You can use the LogHub Source plug-in to transmit data from LogHub to other data systems through Flume. Data can be output in the following two formats:
  • DELIMITED: writes data to Flume as delimiter logs.
  • JSON: writes data to Flume as JSON logs.
The following table describes the relevant parameters.
Parameter Required Description
type Yes Set this parameter to com.aliyun.loghub.flume.source.LoghubSource.
endpoint Yes The endpoint of Log Service.
project Yes The name of the project.
logstore Yes The name of the Logstore.
accessKeyId Yes The AccessKey ID of the Alibaba Cloud account.
accessKey Yes The AccessKey secret of the Alibaba Cloud account.
heartbeatIntervalMs No The heartbeat interval between the Flume client and LogHub. Unit: milliseconds. Default value: 30000.
fetchIntervalMs No The interval for pulling data from LogHub. Unit: milliseconds. Default value: 100.
fetchInOrder No Specifies whether to consume log data in order.
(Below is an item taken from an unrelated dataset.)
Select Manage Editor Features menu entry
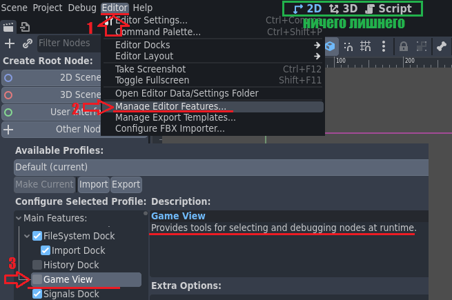 point(213,106)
Default value: false.
batchSize No The number of data entries that are read at a time. Default value: 100.
consumerGroup No The name of the consumer group to be read. The name is randomly generated.
initialPosition No The start point from which data is read. Valid values: begin, end, and timestamp. Default value: begin.
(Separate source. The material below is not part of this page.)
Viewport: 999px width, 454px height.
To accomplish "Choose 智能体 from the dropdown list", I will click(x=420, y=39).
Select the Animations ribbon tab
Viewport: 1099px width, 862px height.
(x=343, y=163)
Note If a checkpoint exists on the server, the checkpoint is used.
TimeStamp No The Unix timestamp. You must set this parameter if you set the initialPosition parameter to timestamp.
deserializer Yes The deserialization format of the event. Valid values:
  • DELIMITED: Data is parsed into the DELIMITED format. This is the default value. If you set this parameter to DELIMITED, you must set thecolumns parameter.
  • JSON: Data is parsed into the JSON format.
  • Custom serializer: Data is parsed into a custom serializer format. If you set this parameter to a custom serializer, you must enter a complete column name.
columns No The configured column names. You must set this parameter if you set the deserializer parameter to DELIMITED. Separate multiple columns with commas (,). Ensure that the columns are sorted in the same order as those of the log data.
separatorChar No The delimiter, which must be a single character. You can set this parameter if you set the deserializer parameter to DELIMITED. Default value: ,.
quoteChar No The quote character. You can set this parameter if you set the deserializer parameter to DELIMITED. Default value: ".
escapeChar No The escape character. You can set this parameter if you set the deserializer parameter to DELIMITED. Default value: ".
appendTimestamp No Specifies whether to add the timestamp as a field to the end of each row. You can set this parameter if you set the deserializer parameter to DELIMITED. Default value: false.
sourceAsField No Specifies whether to add the log source as a field named __source__. You can set this parameter if you set the deserializer parameter to JSON. Default value: false.
tagAsField No Specifies whether to add the log tags as a field with the field name __tag__: {tag names}. You can set this parameter if you set the deserializer parameter to JSON. Default value: false.
timeAsField No Specifies whether to add the log time as a field named __time__. You can set this parameter if you set the deserializer parameter to JSON. Default value: false.
useRecordTime No Specifies whether to use the log time. The value false indicates that the current time is used. Default value: false.